All of the data, word for word and free of pictures, is the expected result.

START INPUT DATA

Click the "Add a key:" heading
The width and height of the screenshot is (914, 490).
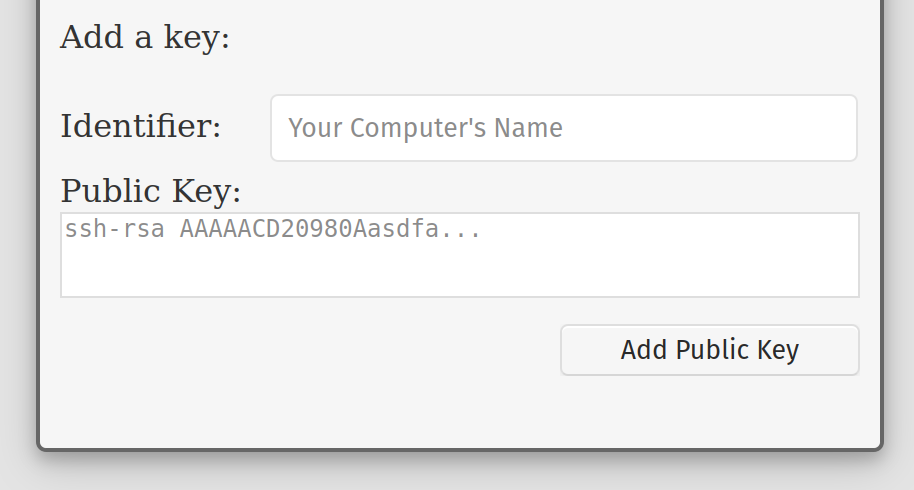point(145,38)
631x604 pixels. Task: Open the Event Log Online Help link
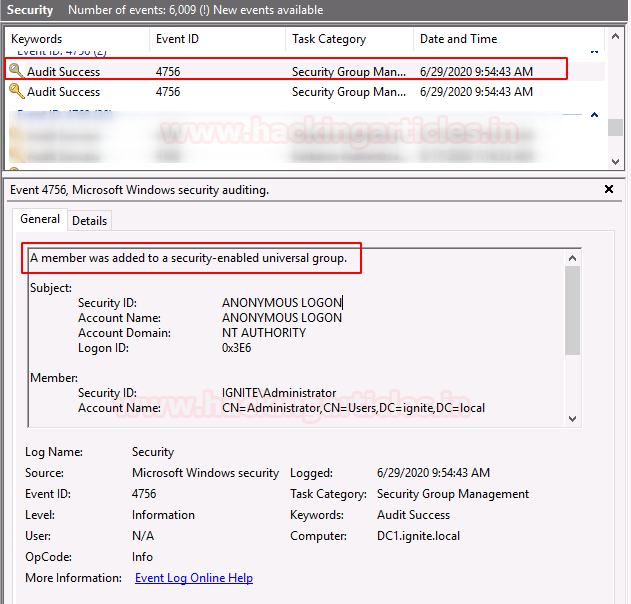(x=194, y=578)
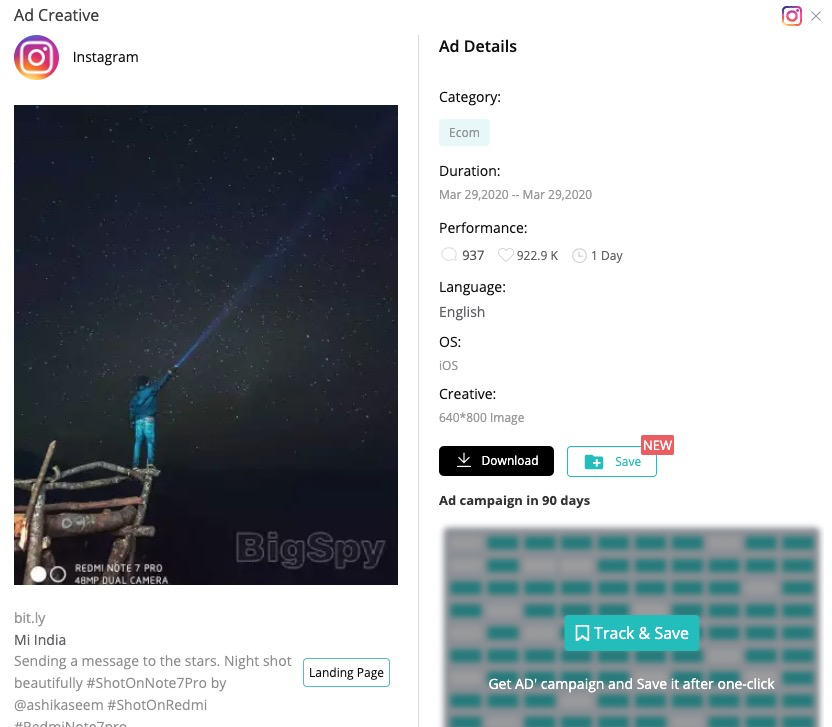Click the Mi India advertiser name
The width and height of the screenshot is (832, 727).
(x=40, y=640)
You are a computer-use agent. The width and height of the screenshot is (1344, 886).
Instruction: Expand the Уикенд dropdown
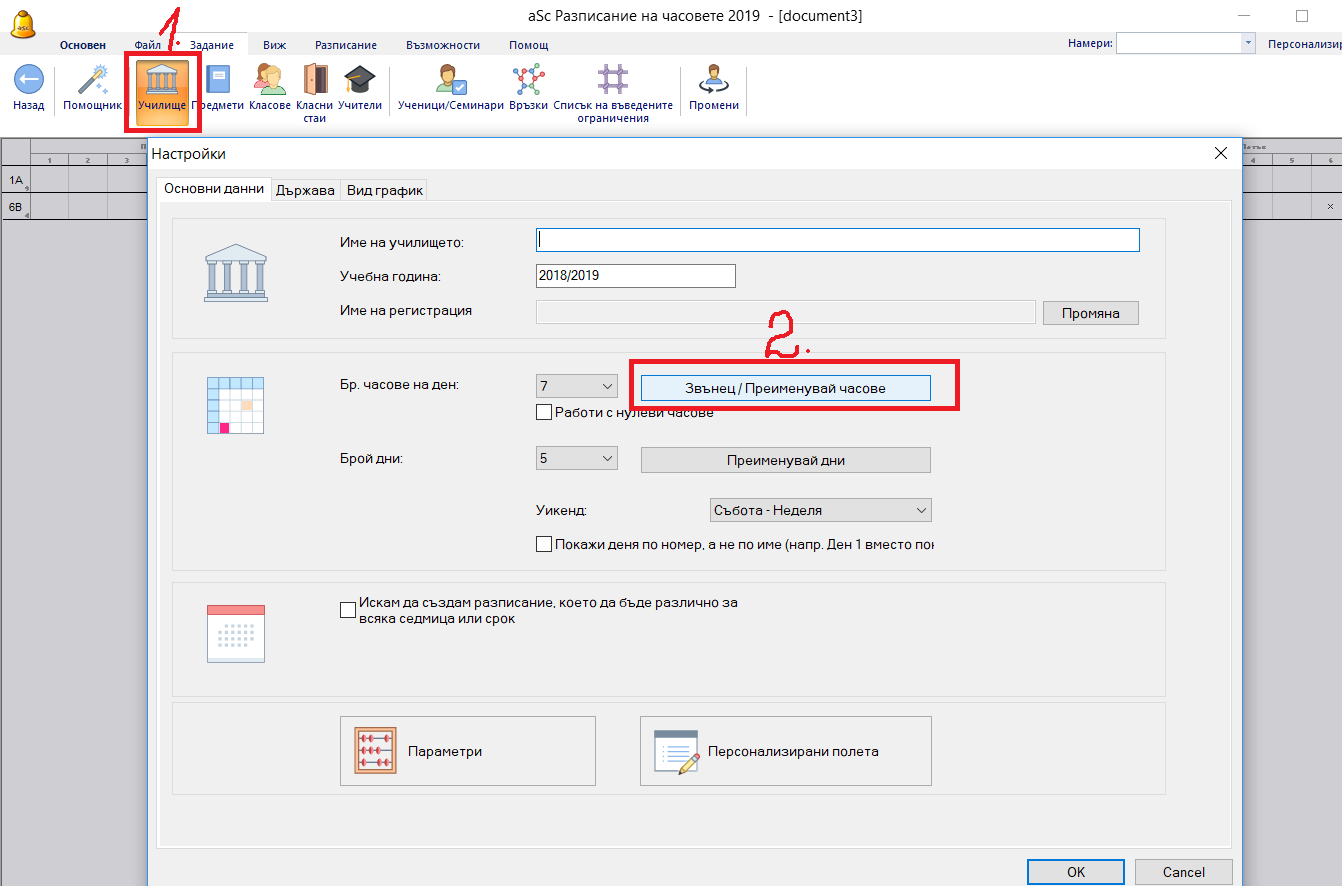820,510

END INPUT DATA

• EXERCISE SOLUTION
Click the "Add a key:" heading
The width and height of the screenshot is (914, 490).
point(145,38)
631x604 pixels. Task: Open the Event Log Online Help link
(x=194, y=578)
Click the Mi India advertiser name
The width and height of the screenshot is (832, 727).
(x=40, y=640)
You are a computer-use agent. The width and height of the screenshot is (1344, 886).
Instruction: Expand the Уикенд dropdown
820,510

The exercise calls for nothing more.